Advanced CAR-T Cells: New Hope for Solid Tumors

Now, solid tumors may be treated more effectively by a new therapy that targets and destroys cancer cells in cancerous blood vessels. Chimeric Antigen Receptor (CAR) T-cell therapy can be enhanced by changing the circumstances the T cells are cultured in, according to a recent study by Dan Cappabianca and Krishanu Saha of the Wisconsin Institute for Discovery published in Molecular Therapy – Methods & Clinical Development. And all of this was uncovered by accident.

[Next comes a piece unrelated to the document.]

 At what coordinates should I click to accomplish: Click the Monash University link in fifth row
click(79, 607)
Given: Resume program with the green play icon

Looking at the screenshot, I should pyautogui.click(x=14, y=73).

White blood cells called T cells are essential for the immune system’s reaction to infections and malignancies. With the use of CRISPR/Cas9 genome editing technology, they can be altered to express a particular receptor, rerouting their innate “killing instincts” to selectively target cancer cells found in tumors. Similar to how vaccinations teach the immune system to recognize and fight against particular infections, T cells can “remember” a pathogen after first exposure, enabling a quicker and stronger response if met again.

However, the cells need to be produced in a certain way in the laboratory in order to be a powerful cancer treatment.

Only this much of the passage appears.